The temperature of the water varies a little between the three springs. The appropriately named Hot Bath is the warmest at 49 degrees centigrade (120 degrees Fahrenheit), and the Cross Bath spring the coolest at 40 degrees centigrade (114 degrees Fahrenheit). The Kings Bath spring provides the strongest and most prolific flow of water, at a temperature of 46 degrees centigrade (117 degrees Fahrenheit). The orange colour that stains the baths derives from the iron content of the water, and besides the iron there are over forty other minerals, the most prevalent being calcium sulphate, sodium sulphate, and magnesium chloride, with lesser proportions of strontium sulphate, potassium sulphate, calcium carbonate, and sodium chloride. There are also traces of lithium, bromine and silica.
The original Roman bathing complex of the first century AD was continually enlarged and developed, covering a large area of the town. When the medieval and modern baths were built there was little if any knowledge of the Roman structures that lay beneath them, though it was clear from the remains of sculptures and inscribed stones that the Romans had occupied the place. The Kings Bath is said to have been named in the twelfth century after King Henry I, and the name was retained through the following centuries. When John Leland visited Bath in the reign of Henry VIII he described the Kings Bath, the Cross Bath and the Hot Bath, and in 1610 John Speed included a drawing of the Kings Bath in his map of Somerset, showing it just as Leland described it, enclosed within a rectangular, walled precinct, with an inner arcade all round the bath providing niches for the bathers to stand in. The Pump Room was an additional building of the eighteenth century, originally built in 1706, by Richard Nash, better known as Beau Nash. Nearly a century later the Pump Room was rebuilt in its present form by John Palmer. It was re-opened to the public in 1799. The names of the bathing establishments became more elaborate as time went on. A nineteenth-century guidebook lists the Kings Bath, the Queens Bath, the Old Royal Baths, where the Hot Springs emerged, and the New Royal Baths. These were open on weekdays from 7 a.m. till 7 p.m. The current names have reverted to the usage of medieval times: the Kings Bath, the Cross Bath and the Hot Bath. The Great Bath is the main Roman one.

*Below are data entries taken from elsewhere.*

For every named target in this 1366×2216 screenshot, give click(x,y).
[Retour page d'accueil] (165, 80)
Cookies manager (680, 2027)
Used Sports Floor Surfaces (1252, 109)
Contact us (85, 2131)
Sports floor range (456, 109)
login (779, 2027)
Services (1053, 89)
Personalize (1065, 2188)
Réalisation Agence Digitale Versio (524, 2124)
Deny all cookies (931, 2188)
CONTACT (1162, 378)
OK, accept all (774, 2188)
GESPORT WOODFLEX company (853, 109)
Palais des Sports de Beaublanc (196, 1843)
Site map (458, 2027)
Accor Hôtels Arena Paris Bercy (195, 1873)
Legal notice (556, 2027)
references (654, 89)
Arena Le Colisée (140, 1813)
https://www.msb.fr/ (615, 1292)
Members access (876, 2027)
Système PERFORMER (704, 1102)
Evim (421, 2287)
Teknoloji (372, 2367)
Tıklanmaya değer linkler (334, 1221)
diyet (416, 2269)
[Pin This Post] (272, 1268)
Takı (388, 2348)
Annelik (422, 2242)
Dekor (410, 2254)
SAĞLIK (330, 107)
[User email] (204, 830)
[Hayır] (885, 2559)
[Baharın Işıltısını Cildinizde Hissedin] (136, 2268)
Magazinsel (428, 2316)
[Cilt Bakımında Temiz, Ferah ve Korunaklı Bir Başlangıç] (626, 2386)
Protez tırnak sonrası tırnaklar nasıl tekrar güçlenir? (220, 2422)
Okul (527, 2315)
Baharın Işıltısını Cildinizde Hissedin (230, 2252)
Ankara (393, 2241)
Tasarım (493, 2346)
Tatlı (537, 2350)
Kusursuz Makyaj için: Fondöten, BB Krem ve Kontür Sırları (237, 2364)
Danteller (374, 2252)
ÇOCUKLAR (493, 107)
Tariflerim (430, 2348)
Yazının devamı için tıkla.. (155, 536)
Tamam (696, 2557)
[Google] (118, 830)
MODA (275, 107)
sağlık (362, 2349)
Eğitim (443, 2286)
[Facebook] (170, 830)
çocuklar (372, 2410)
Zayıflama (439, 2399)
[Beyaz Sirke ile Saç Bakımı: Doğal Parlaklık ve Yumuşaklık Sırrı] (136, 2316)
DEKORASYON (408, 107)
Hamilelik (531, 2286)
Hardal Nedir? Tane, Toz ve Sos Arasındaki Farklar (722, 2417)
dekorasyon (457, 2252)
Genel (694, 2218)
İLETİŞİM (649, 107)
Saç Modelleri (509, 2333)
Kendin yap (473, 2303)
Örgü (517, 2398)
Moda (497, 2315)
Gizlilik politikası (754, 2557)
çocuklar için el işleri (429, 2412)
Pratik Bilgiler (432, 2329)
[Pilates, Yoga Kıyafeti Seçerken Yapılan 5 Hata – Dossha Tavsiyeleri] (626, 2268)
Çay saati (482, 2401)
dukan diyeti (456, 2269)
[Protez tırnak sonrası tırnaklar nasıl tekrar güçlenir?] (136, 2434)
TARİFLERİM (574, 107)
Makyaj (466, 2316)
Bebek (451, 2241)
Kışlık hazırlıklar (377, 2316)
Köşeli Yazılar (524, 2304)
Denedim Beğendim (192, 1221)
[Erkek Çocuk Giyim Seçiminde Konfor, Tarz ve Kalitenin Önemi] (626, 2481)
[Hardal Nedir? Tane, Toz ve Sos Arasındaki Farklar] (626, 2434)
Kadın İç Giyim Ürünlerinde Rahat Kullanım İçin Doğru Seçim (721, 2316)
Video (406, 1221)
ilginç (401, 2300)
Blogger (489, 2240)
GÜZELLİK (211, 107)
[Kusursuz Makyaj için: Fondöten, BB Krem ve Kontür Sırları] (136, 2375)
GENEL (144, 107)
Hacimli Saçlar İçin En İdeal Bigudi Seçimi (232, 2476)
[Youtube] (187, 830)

The site where the Roman town of Bath was to be established is surrounded on the west, south and east sides by a loop of the River Avon, with open, hilly land to the north and north-west. The spring of the Kings Bath emerges between two small hills, while the waters of the Hot Bath and the Cross Bath rise a short distance away on the hill to the west of the Kings Bath. No-one knows what the ancient Britons called the place, but when the Romans arrived and named it Aquae Sulis, the Waters of Sulis, they presumably preserved the name of the Iron Age British deity who was associated with the springs. From the very earliest times onwards, the ancient Britons could not have failed to notice the site, where the hot water bursting from the three springs would have created a misty environment all around the surrounding marshy area, and the land and vegetation would have been stained with the orange colour left by the iron content of the water.